GEORGETOWN UNIVERISTY | The Center for Security Studies (CSS) hosted a book talk with John Klein on October 8th to discuss space power, security and strategy, topics which appear in his recent book “Space Warfare: Strategy, Principles, and Policy.”
John Klein, Senior Fellow and Strategist at Falcon Research, Inc. and retired Commander and Naval Flight Officer in the U.S. Navy, spoke with Georgetown students about the growing importance of space power, security and strategy, the topics of his newly released book “Space Warfare: Strategy, Principles, and Policy,” on Oct. 8.
The event was hosted by Georgetown’s Center for Security Studies (CSS), a program that offers curriculum, research and dialogue on national and international security issues, where Klein is an adjunct professor.
According to Klein, space strategy is an interdisciplinary field that governs the use of space by civilians and militaries.
“The purpose of space strategy is to ensure access to and use of space,” Klein said at the event.
Victoria Samson, Chief Director of Space Security and Stability at the Secure World Foundation, said that commercial space technology and strategy already has important implications, and a current key example is the use of space technology in the war in Ukraine.
“As we see in Ukraine, commercial actors are becoming more preeminent, whether it’s in terms of getting images from space and using those images for targeting or for information about troop movements or things like Starlink being used for things like military communications,” Samson told The Hoya.
Klein also linked military strategy on Earth to that in space through cyberspace security.
“Space domain and cyberspace domain are so linked that space warfare and cyberspace warfare can be the same,” Klein said.
Although space policy is a relatively new concern, Klein said that past strategic and military thinkers are integral to how he approaches shaping the future of space military strategy.
“I just have old ideas we’ve forgotten about and apply them in novel ways,” Klein said at the event.
To grapple with space security questions, like the pressing concerns surrounding space technology in Ukraine, Klein relies on strategic theories applied in past situations
“A lot of the questions being posed aren’t new questions in a strategic sense, we’ve been asking them for centuries if not millennia, so I try to go back before we think all of our questions and problems are new.” Klein told The Hoya.
For example, one current issue in space policy concerns space debris, the materials and waste left in space by humans.
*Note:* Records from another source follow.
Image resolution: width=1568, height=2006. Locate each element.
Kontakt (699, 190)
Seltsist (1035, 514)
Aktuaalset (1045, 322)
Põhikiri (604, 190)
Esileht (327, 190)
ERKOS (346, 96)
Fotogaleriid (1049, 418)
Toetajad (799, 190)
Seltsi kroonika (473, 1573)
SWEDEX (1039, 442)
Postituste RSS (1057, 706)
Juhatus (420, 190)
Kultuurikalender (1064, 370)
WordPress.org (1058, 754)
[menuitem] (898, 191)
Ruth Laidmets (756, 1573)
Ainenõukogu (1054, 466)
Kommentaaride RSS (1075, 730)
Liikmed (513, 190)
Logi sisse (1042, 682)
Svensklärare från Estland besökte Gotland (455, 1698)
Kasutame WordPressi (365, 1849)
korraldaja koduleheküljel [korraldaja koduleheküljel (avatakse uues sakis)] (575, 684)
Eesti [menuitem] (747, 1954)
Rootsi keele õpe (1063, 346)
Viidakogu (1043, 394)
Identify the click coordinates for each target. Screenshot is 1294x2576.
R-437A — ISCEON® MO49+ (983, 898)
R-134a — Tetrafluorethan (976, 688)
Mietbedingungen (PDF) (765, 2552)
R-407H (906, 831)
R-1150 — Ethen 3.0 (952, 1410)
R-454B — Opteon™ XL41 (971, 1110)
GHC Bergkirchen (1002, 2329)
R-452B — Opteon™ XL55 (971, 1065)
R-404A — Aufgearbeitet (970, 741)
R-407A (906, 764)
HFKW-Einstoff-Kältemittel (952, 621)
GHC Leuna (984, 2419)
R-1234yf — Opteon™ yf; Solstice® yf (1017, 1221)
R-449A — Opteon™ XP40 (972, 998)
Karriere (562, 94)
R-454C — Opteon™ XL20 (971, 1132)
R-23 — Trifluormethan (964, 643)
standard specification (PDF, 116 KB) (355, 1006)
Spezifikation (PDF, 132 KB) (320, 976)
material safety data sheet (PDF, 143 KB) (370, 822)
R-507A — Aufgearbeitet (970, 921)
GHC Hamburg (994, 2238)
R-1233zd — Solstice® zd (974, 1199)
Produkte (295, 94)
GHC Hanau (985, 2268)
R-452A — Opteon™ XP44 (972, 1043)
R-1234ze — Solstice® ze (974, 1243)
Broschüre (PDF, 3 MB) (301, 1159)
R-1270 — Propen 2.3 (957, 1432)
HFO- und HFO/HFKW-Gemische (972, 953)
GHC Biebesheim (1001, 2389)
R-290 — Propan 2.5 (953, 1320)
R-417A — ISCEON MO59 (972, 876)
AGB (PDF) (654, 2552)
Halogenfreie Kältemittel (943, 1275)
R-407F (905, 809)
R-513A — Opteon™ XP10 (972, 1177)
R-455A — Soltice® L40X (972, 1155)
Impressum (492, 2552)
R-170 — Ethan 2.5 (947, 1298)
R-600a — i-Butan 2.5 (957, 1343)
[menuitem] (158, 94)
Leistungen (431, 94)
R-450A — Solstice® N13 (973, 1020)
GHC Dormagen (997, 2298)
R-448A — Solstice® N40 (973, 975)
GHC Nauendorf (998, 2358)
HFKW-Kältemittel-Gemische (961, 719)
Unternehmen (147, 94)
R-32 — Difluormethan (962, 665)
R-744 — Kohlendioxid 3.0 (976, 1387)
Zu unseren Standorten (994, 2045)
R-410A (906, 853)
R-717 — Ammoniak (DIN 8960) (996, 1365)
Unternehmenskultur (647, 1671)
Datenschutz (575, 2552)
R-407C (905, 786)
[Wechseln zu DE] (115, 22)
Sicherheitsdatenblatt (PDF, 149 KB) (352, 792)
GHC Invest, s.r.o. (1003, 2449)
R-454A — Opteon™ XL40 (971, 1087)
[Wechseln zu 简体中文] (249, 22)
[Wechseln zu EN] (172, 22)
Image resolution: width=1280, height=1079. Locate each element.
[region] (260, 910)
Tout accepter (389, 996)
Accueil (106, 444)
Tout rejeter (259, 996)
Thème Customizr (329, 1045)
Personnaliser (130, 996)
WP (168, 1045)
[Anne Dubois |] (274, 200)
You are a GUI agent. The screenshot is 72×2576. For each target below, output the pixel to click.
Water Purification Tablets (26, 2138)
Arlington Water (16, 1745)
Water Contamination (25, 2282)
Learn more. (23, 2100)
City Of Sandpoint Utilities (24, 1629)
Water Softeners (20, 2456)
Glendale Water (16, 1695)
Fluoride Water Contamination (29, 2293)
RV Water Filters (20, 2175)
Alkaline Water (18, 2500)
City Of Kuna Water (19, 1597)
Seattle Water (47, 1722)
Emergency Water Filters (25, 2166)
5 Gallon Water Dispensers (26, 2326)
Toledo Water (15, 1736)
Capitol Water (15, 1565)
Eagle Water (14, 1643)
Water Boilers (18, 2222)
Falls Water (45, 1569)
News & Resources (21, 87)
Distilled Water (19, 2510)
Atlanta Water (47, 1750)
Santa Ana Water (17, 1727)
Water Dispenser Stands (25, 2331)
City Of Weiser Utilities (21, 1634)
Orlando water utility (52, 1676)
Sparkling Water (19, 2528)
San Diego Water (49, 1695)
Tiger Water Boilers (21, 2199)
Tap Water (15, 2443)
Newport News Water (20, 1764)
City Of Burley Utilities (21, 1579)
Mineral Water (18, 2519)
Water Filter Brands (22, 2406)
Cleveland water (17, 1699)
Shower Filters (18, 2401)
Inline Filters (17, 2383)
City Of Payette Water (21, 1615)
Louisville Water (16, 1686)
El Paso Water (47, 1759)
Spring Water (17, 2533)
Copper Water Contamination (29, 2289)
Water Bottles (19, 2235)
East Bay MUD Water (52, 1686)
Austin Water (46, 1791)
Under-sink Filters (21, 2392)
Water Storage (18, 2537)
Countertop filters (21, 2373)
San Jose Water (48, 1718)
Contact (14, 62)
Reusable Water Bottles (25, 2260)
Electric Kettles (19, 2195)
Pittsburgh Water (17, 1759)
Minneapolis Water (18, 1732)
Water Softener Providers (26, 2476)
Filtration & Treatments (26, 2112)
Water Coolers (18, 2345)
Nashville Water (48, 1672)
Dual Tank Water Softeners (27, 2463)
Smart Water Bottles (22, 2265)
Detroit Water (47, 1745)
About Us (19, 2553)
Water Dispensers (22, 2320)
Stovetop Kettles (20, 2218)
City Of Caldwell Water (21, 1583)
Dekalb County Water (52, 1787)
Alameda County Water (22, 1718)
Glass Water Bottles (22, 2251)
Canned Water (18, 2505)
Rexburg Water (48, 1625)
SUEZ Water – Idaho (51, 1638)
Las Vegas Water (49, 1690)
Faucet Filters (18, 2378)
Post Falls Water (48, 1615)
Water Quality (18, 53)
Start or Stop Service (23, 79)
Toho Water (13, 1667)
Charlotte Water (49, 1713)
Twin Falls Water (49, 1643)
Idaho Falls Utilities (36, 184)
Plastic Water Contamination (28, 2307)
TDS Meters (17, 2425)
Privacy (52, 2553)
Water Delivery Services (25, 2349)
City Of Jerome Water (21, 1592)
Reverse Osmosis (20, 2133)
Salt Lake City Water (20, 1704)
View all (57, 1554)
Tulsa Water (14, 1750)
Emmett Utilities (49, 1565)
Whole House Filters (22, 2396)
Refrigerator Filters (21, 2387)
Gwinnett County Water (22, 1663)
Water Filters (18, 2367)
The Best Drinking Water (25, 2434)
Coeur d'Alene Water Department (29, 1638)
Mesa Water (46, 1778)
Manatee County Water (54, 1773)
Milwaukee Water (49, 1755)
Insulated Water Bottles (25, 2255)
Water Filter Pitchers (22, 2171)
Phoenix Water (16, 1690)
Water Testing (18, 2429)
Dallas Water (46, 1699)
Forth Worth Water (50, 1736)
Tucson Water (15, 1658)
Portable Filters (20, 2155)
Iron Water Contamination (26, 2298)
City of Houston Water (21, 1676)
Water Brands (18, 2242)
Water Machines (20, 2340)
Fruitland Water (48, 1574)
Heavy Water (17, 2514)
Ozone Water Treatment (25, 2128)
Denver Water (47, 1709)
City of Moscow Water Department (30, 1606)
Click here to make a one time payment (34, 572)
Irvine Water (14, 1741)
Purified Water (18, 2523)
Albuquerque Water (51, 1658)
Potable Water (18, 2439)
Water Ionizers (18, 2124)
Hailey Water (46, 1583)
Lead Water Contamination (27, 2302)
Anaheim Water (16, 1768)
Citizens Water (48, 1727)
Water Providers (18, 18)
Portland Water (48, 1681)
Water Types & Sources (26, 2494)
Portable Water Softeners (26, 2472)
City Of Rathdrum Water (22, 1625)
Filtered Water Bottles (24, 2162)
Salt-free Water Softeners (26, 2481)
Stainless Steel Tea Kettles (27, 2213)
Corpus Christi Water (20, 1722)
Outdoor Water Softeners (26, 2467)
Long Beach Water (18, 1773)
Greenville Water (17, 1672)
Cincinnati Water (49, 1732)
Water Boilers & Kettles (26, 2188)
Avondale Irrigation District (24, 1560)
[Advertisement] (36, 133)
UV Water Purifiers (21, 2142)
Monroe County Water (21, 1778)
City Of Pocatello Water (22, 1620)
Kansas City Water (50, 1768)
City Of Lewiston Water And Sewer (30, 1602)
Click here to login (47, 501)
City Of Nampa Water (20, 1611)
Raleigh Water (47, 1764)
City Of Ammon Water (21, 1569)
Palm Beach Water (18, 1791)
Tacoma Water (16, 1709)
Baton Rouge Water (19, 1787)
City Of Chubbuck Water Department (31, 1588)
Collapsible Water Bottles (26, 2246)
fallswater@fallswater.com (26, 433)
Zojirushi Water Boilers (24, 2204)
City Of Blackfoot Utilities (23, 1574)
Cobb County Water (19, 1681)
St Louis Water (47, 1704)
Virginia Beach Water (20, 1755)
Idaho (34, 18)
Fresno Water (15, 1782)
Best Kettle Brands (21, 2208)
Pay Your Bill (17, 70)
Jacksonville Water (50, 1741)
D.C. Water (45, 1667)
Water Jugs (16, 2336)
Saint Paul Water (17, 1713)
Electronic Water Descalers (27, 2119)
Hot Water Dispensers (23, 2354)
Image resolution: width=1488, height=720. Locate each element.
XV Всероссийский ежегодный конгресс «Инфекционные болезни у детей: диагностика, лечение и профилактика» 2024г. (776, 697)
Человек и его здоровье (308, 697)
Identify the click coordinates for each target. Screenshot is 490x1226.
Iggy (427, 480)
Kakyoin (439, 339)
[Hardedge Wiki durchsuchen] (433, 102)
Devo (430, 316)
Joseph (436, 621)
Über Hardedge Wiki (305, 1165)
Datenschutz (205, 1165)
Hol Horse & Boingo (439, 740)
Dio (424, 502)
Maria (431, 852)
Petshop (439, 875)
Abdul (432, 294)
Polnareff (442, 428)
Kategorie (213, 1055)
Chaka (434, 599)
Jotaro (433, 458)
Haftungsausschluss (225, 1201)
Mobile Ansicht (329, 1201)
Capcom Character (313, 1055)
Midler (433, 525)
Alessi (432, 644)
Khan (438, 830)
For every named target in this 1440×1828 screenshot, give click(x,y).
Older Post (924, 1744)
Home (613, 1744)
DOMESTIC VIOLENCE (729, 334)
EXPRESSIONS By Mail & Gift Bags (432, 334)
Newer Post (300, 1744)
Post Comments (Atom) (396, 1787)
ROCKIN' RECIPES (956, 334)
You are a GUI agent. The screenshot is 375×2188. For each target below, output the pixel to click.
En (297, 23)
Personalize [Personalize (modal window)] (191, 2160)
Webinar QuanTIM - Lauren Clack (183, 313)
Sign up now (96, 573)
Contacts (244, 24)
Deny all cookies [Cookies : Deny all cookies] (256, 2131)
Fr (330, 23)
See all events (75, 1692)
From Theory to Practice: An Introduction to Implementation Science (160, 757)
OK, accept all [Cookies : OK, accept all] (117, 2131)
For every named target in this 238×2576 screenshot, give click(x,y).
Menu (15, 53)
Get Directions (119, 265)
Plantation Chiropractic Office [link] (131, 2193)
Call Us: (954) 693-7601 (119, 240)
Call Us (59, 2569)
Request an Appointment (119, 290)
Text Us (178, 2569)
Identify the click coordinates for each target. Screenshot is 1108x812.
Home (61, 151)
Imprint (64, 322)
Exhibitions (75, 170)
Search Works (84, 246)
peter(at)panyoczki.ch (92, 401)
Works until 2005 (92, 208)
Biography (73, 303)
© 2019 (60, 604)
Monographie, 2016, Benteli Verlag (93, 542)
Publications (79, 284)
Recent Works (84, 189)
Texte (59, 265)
Though the issue may seem futuristic to some, the question of how nations ought to make use of shared resources and respond to shared threats is well established in the field of security strategy.
Klein explained that because many nations rely on space as a shared resource, it is necessary to examine space debris through the lens of national security.
“Everybody’s causing it. It’s a global problem. It’s affecting certain areas. Because space is shared with everybody, every issue has national security implications” Klein said.
Klein emphasized that space debris is a multidisciplinary issue with political implications, not just environmental ones.
“I think debris is one of those environmental issues that has implications on the national security front, on the climate front,,” Klein said. “It’s one of those international issues that’s not going to go away. It’s been bad, and it’s getting worse. It’s time to try to figure out a long-term solution.”
Another scholar paying attention to evolving policies on space debris at Georgetown is Professor Teasel Muir-Harmony, a historian and curator at the Smithsonian National Air and Space Muesem’s Apollo Collection who researches lunar governance and space flight.
“The issue of orbital debris and who’s responsible for that is a question in space law that’s getting more attention, and then also engineers are working on how to deal with it and how to clean up space,” Muir-Harmony told The Hoya. “So this is going to be an interesting topic moving forward that intersects both with policy, and also with engineering, and perhaps other fields as well.”
Klein describes that while this issue is inherently interdisciplinary, the essence of tackling any issue in space has an important impact on his work in space security.
“It’s a global problem. It’s affecting certain areas. Because space is shared with everybody, every issue has national security implications,” Klein told The Hoya.
As Klien approaches these complex questions, from cyberwarfare to the environment and the impact of space warfare, he hopes to contribute to academic thought and guide the concrete next steps in the policy space.
“Trying to make sense of what we are seeing today, I try to write about things that are scholarly, but if you don’t have a practical solution it’s kind of meaningless,” Klein said. “Can the enduring work on strategy provide solutions to what we see today?”